* **Supplied text**:
+ + + + +
NYC Rent-Stabilized Compliance Guide

MCI And IAI Rent Increases: What NYC Owners Can Still File

An owner-side guide to major capital improvements, individual apartment improvements, HCR filings, documentation, rent record updates, and the Yardi data checks that should happen before improvement-related rent changes move forward.

Updated May 14, 2026 MCI, IAI, rent records, documentation, and Yardi data readiness

MCI and IAI rent increases are two separate improvement-related workflows in New York rent-stabilized housing. A major capital improvement is generally tied to a building-wide improvement. An individual apartment improvement is tied to work inside a specific apartment. Both can affect rent records, but they have different filing paths, documentation requirements, approval rules, and operational risks.

This guide is written for owner-side teams, managing agents, property managers, compliance teams, accounting teams, leasing teams, asset managers, and Yardi administrators working with New York rent-stabilized portfolios. It is operational guidance, not legal advice. Owners should verify current HCR instructions, counsel guidance, and case-specific facts before making improvement-related rent decisions.

Use it alongside the NYC rent-stabilized rent increase rules guide, the legal rent vs. preferential rent guide, the 421-a surcharge guide, and the DHCR owner forms library. Those resources cover adjacent workflows; MCI and IAI review focuses on improvement records and rent-history support.

Key Takeaways

What owners should know before relying on an MCI or IAI rent increase

  • MCI and IAI are not interchangeable. MCI is building-wide improvement review; IAI is apartment-level improvement review.
  • HCR Fact Sheet #24 describes MCI rent increases as an application process with tenant notice, tenant response rights, and DHCR review.
  • HCR's revised IAI operational bulletin applies to IAIs completed after October 17, 2024 and includes ORRA notification and documentation requirements.
  • The owner-side risk is not only the calculation. It is whether the records, approvals, rent history, and supporting documentation can be traced later.
+ + + + +
* **Problem set**:
1 > According to the MCI and IAI guide, which IAIs does HCR's revised operational bulletin apply to?
2 > Carry the MCI and IAI guide forward from its final Key Takeaways bullet.

(Element lookup records)
+ + + + +
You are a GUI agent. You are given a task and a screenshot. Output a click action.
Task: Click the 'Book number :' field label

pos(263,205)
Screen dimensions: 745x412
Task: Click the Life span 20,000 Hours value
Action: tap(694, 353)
+ + + + +
* **Responses to the exercise**:
1 > It applies to IAIs completed after October 17, 2024.

2 >
  • For teams using Yardi, improvement-related rent review should connect property, unit, tenant, lease, rent, approval, reporting, and document records.
Chapter 1

MCI vs. IAI

The simplest way to separate the two workflows is scope. An MCI is tied to a building-wide improvement, installation, or replacement. An IAI is tied to work performed inside an individual apartment. Both may involve rent-stabilized rent records, but they answer different questions.

HCR's Apartment Improvements and Building Improvements overview explains the distinction: owners of rent-regulated buildings may apply to increase legal regulated rents based on certain improvements, with MCIs focused on building-wide improvements and IAIs focused on apartment-specific improvements.

For owner-side teams, the most important step is to keep the workflows separate before anything reaches the rent roll, renewal process, resident communication, or reporting package. If MCI and IAI are mixed together in one review process, it becomes harder to prove which rule, source record, approval path, and document set supported the rent record change.

Workflow Plain-English Meaning Owner-Side Review Point
MCI Major capital improvement affecting the building as a whole. Confirm building-wide scope, useful life, filing timing, tenant notice, and DHCR order status.
IAI Individual apartment improvement tied to a specific apartment. Confirm apartment status, consent requirements, cost cap, ORRA notification, photos, invoices, and proof of payment.
RGB renewal increase Annual renewal-rate adjustment for rent-stabilized leases. Keep separate from improvement-related increases and verify the applicable RGB order.
421-a surcharge Tax-benefit-related surcharge workflow. Keep separate from MCI, IAI, and RGB renewal-rate review.
Chapter 2

What Qualifies as an MCI

HCR's Fact Sheet #24: Major Capital Improvements describes an MCI as a building-wide improvement, installation, or replacement that an owner may apply for after completing qualifying work. The fact sheet says a qualifying MCI must generally be depreciable under the Internal Revenue Code, be for operation, preservation, or maintenance of the building, directly or indirectly benefit all tenants, and meet useful-life requirements.

That creates an approval workflow, not just a data-entry workflow. The owner needs to know what work was completed, when it was completed, whether the work meets the public criteria, whether the application timing is still available, how tenants were notified, and whether DHCR issued an order approving the increase.

Fact Sheet #24 also notes tenant notice and response rights. That matters operationally because the records supporting the application may need to be assembled, explained, and retained long after the physical work is complete. The improvement record, tenant communication, approval order, rent history, and property reporting should all point to the same story.

Operational caution: an MCI should not be treated as a normal rent roll adjustment. It is a building-wide improvement filing with source records, tenant notice, agency review, and long-term rent-history implications.

MCI questions to answer before rent records change

  • What building-wide work was completed, and when was it completed?
  • Does the work meet current HCR criteria for an MCI?
  • Was the application filed within the required timing window?
  • Were tenants notified, and where are those records stored?
  • Has DHCR issued an order, and is that order attached to the internal record?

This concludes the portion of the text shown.